▶ **PAGE TEXT**:
The 19311/19312 Indore–Pune Express via Panvel was an Mail/Express train of the Indian Railways, which runs between Indore, the largest city and commercial hub of Central Indian state Madhya Pradesh and Pune, the commercial hub of Maharashtra.

19311/19312 was also the old numbering for 22943/44 Daund-Indore Superfast but in July 2016, 22943/44 (then called Pune Indore Express) got promoted to superfast service and railways had to change its number, and then 19311/13 Indore-Pune Express via Panvel was announced as a separate train.

It was the second rail connection between Indore and Pune, other being Indore–Pune Superfast Express. This is first train from Indore to Navi Mumbai connecting Indore to Kalyan, Bhiwandi, Panvel, Karjat stations of Navi Mumbai.

Currently this train is not operational since its predecessor train 22943/44 Daund-Indore Superfast has been made a daily service since its inception after COVID-19 breakout in India which had made the Indian Railways come to a halt.

▶ **TASK DETAILS**: Repeat the part of the Indore–Pune Express text that begins at the words "It was the second" and stops after "of Navi Mumbai.". The lines after this point come from a separate source.

▶ **PROVIDED MATERIAL**:
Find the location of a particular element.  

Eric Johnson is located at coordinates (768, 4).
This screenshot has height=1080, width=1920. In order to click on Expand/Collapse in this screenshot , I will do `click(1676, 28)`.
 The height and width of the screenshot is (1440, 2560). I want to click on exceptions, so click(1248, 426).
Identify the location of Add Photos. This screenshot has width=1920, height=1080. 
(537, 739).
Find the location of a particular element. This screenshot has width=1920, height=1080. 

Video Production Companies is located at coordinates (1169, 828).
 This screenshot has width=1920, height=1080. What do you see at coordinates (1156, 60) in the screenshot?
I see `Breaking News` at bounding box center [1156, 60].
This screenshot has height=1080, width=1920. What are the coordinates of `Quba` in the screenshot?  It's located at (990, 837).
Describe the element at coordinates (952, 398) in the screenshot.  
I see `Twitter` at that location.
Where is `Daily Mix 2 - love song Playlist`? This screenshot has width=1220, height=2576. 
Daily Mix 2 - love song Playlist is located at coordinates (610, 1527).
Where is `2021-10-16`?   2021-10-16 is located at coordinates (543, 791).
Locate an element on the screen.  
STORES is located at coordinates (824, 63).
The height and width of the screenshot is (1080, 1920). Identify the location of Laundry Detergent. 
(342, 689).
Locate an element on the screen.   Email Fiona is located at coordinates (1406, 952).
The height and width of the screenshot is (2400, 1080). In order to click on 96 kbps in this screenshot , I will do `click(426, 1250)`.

▶ **SOLUTION TO THIS EXERCISE**:
It was the second rail connection between Indore and Pune, other being Indore–Pune Superfast Express. This is first train from Indore to Navi Mumbai connecting Indore to Kalyan, Bhiwandi, Panvel, Karjat stations of Navi Mumbai.